Aveva una sorta di meccanismo costituito da una piastra di ferro o di rame avvitata alla parte terminale del supporto di legno, questo era collegato un martelletto pivotante detto anche serpentina in cui poteva si inseriva la miccia a lenta combustione.

Per sparare, si doveva spostare manualmente la miccia infuocata verso lo scodellino d’innesco (doveva essere davvero un meccanismo infernale). La polverina, o polvere di innesco, che si trovava nello scodellino, si incendiava ed a sua volta dava fuoco alla carica principale.

Siccome era piuttosto difficile reggere l’arma, puntare e nello stesso tempo maneggiare la serpentina, questo meccanismo ebbe vita breve e fu migliorato intorno al 1450 fissando una stanghetta alla serpentina e collegando la stessa ad una sorta di leva.

Questa leva era montata in parallelo al supporto ed aveva la funzione che oggi è svolta dalla leva di sparo o “grilletto”. Più tardi alla serpentina fu attaccata una molla a balestra e quando la leva veniva schiacciata, la serpentina si piegava verso lo scodellino d’innesco mentre quando veniva sbloccata questa tornava alla sua posizione iniziale. Nelle versioni successive, alla stanghetta furono collegati altri tipi di grilletto a forma di anello oppure ancora leve Corte e dritte, a dirla tutta, quest’ ultima evoluzione è stata la vera progenitrice del sistema a grilletto attuale.

Fucile a miccia con pulsante (primo sistema a singola azione della storia).

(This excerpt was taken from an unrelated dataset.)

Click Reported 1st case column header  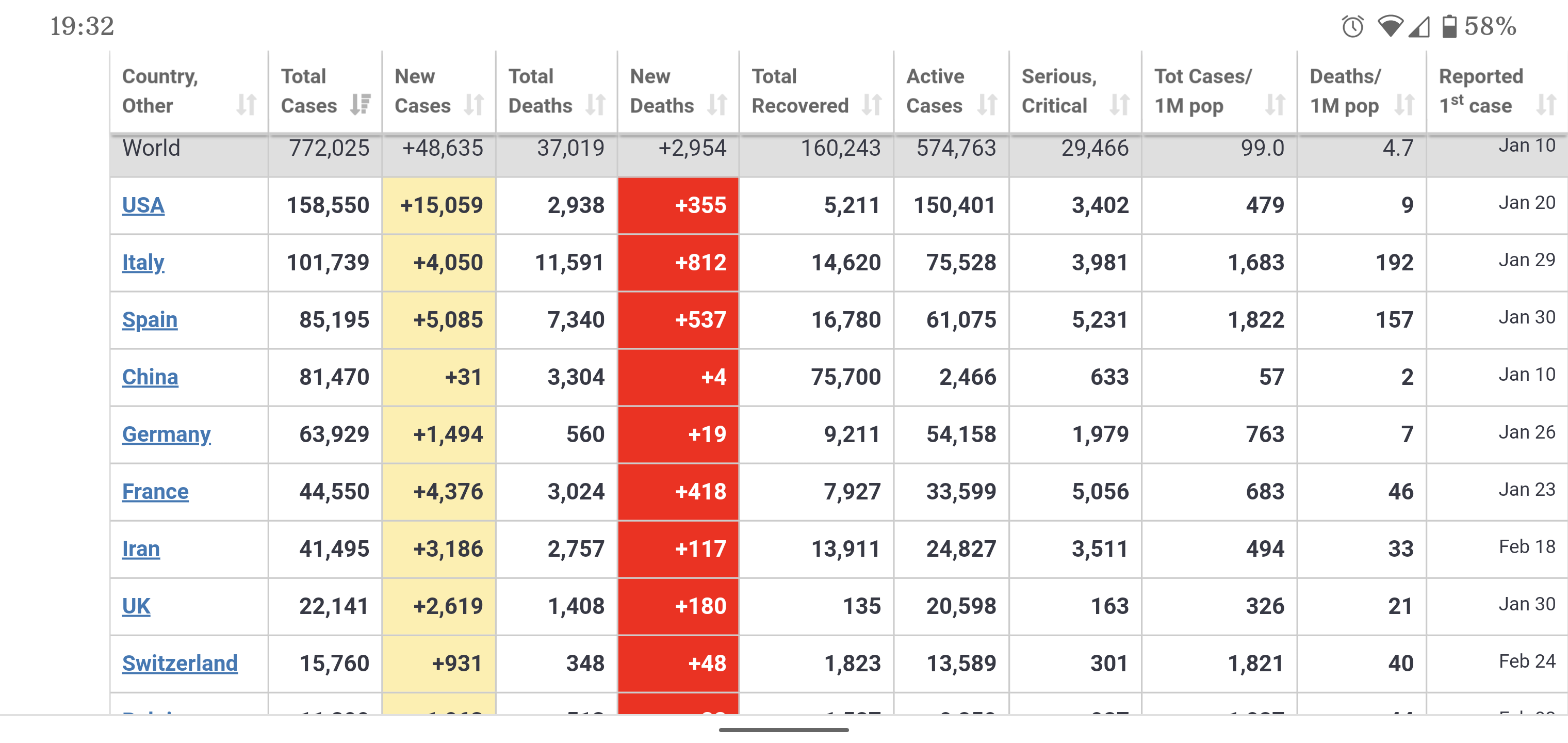click(x=1480, y=91)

Poco più tardi verso il 1500, l’antesignano del grilletto fu sostituito da un pulsante, un’innovazione che avrebbe avuto un ruolo determinante negli sviluppi di quel periodo storico, infatti la piastra era stata dotata di un bottone collegato ad un perno che attraversava completamente la piastra stessa. Anche in questo sistema la serpentina era caricata a molla, ma la spinta andava esattamente nel senso opposto rispetto al sistema precedente.

La serpentina doveva essere spinta indietro manualmente, dopo di che il suo attacco si innestava sul perno del pulsante che lo teneva bloccato, poi quando si premeva il bottone, il perno traslava verso l’interno sganciando l’attacco della serpentina. La forza della molla carica faceva ruotare in avanti la serpentina, verso lo scodellino d’innesco.

Fucile a miccia con scodellino coperto.

Probabilmente doveva essere davvero difficile usare queste armi da fuoco in condizioni ottimali e ancora di più quando le condizioni del tempo non erano così clementi: l’umidità, la pioggia o una folata di vento, potevano disperdere la polvere dello scodellino d’innesco e rendere impossibile l’accensione. Questa situazione migliorò a partire dal 1550, quando sullo scodellino fu montato un coperchio piatto fissato in posizione orizzontale, proprio a protezione. Per sparare, si doveva far scorrere il coperchietto dello scodellino in modo che la miccia raggiungesse la polvere di innesco e per quanto oggi questo sistema possa sembrare ancora parecchio arzigogolato all’epoca era stato considerato come un grande progresso nel mondo armiero.